Tuesday, September 16, 2003

Another plausible explanation of what goes on "on the other side."

** An excerpt from “Life,” a sermon by Mary Baker Eddy

(As reprinted in the Christian Science Sentinel, Feb 2, 1918)

Since ever we investigated metaphysics and traversed in freedom the realm of Mind, we have been careful not to overrate our discoveries, or to state what we had not first understood. We have not demonstrated the actual state of man's existence beyond the limits of the observation of our senses, and only as we reason from deduction is it possible to define this state. Any hypothesis beyond this conclusion, presupposing the condition of the departed is fully understood, is a vain conjecture, unsupported by reason or revelation.

From facts apparent to the understanding and gathered from the Science of Soul we know that man is immortal, and that the shadow we call death is but a phase of mortal belief. No change has been wrought when we say, “My friend has just died;” that friend is saying in the full consciousness of existence and with its same surroundings, “I never died. It was but a dream I had; for life is going with me the same as before.

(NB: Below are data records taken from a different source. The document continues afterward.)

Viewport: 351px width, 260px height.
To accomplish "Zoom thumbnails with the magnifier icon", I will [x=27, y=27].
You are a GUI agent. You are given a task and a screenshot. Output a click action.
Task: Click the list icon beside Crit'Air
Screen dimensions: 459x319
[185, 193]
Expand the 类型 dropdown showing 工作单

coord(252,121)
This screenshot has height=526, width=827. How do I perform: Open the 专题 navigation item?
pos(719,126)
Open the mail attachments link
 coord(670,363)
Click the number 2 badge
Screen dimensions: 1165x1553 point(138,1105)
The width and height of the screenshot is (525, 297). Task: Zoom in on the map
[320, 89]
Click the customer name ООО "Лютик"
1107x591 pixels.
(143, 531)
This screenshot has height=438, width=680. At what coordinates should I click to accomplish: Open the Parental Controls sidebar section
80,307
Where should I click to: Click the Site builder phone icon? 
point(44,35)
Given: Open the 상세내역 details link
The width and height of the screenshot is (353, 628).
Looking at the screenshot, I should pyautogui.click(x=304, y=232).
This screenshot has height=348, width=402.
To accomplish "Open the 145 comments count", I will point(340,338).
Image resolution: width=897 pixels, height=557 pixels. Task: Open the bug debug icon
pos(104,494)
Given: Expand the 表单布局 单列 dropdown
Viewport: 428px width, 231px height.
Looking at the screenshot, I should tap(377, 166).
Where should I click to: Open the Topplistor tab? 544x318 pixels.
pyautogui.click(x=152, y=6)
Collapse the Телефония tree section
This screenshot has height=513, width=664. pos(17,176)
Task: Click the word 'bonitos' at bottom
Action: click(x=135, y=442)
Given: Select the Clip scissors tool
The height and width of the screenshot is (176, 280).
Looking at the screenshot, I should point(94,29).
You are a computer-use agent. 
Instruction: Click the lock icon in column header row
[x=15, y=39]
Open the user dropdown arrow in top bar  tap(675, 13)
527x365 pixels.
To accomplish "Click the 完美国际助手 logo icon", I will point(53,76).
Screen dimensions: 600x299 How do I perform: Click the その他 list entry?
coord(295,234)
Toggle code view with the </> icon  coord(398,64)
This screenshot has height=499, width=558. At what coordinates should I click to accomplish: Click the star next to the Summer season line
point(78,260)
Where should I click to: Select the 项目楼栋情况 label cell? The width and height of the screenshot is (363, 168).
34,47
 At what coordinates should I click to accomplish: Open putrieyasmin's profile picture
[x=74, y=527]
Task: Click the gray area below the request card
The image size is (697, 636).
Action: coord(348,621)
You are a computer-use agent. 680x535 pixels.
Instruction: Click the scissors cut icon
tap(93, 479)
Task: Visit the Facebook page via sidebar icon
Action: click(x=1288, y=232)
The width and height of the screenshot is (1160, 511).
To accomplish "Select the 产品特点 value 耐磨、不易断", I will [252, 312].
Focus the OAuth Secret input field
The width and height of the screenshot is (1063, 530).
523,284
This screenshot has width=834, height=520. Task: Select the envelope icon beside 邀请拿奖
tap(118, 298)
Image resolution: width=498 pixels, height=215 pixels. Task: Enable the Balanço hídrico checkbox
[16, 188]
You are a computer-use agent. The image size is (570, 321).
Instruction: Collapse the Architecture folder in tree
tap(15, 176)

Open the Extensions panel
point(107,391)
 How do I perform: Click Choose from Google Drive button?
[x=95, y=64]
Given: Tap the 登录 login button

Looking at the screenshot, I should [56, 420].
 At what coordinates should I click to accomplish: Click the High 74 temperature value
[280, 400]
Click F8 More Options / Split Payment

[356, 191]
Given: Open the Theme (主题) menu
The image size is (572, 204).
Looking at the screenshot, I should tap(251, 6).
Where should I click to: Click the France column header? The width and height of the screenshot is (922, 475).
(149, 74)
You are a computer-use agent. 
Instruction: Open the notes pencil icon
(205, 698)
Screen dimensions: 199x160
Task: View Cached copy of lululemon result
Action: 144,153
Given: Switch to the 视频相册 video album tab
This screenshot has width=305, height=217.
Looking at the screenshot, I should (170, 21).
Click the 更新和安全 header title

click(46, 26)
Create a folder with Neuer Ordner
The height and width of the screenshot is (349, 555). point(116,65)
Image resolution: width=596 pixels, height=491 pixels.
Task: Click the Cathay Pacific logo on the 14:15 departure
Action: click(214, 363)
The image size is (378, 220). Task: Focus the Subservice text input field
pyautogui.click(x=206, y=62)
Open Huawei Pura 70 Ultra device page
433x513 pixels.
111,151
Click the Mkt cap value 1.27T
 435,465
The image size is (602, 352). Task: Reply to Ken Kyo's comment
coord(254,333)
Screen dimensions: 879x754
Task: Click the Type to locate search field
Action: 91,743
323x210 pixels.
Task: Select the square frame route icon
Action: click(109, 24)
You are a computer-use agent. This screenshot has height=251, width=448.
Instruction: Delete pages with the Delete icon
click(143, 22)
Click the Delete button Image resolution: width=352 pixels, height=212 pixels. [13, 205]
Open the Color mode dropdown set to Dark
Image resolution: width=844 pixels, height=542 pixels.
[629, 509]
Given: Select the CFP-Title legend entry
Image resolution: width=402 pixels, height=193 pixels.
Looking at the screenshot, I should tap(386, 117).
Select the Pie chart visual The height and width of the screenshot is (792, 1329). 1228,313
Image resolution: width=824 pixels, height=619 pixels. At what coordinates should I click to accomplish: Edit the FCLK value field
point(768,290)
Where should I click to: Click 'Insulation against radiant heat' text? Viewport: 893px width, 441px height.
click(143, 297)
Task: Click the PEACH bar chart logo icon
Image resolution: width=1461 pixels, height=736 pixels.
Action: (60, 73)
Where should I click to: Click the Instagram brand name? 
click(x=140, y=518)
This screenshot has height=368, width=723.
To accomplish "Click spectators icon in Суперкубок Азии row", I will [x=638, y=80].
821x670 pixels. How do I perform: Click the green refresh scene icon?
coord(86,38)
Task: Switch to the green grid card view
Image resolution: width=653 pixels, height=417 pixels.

I am not spirit; yet I am as much flesh and bones as I ever were [was]; the only change to me is, I cannot communicate with my friends,—and why? Because they do not understand me now. They call me spirit, but I am not; they say I died, but I did not; they do not know what I am, where I am, or what I am pursuing. I shall not be spirit until I lose all limits; they have lost their evidences of me through their personal senses, because they have said I changed, I died; their mistaken views of life have parted us; their belief that life ended with me, or took upon itself a new form, has prevented their under standing the reality of my present existence,—hence our separation through these opposite beliefs and our opposite conditions as the result thereof. Further communication between us is impossible, until their belief changes through the footsteps that mine has done and becomes like mine. This change will be named death, but that is their belief of it, not ours who have rent the veil that hides the mystery of a moment.”

Yes, we shall know each other there; we shall love and loved; we shall never lose our identity, but find it more and more in its order, beauty, and goodness. Men claim to know that pain is a fact, although it is unseen; they need know that peace and bliss are greater facts and that this world is the veil of brighter glory that lies beyond it.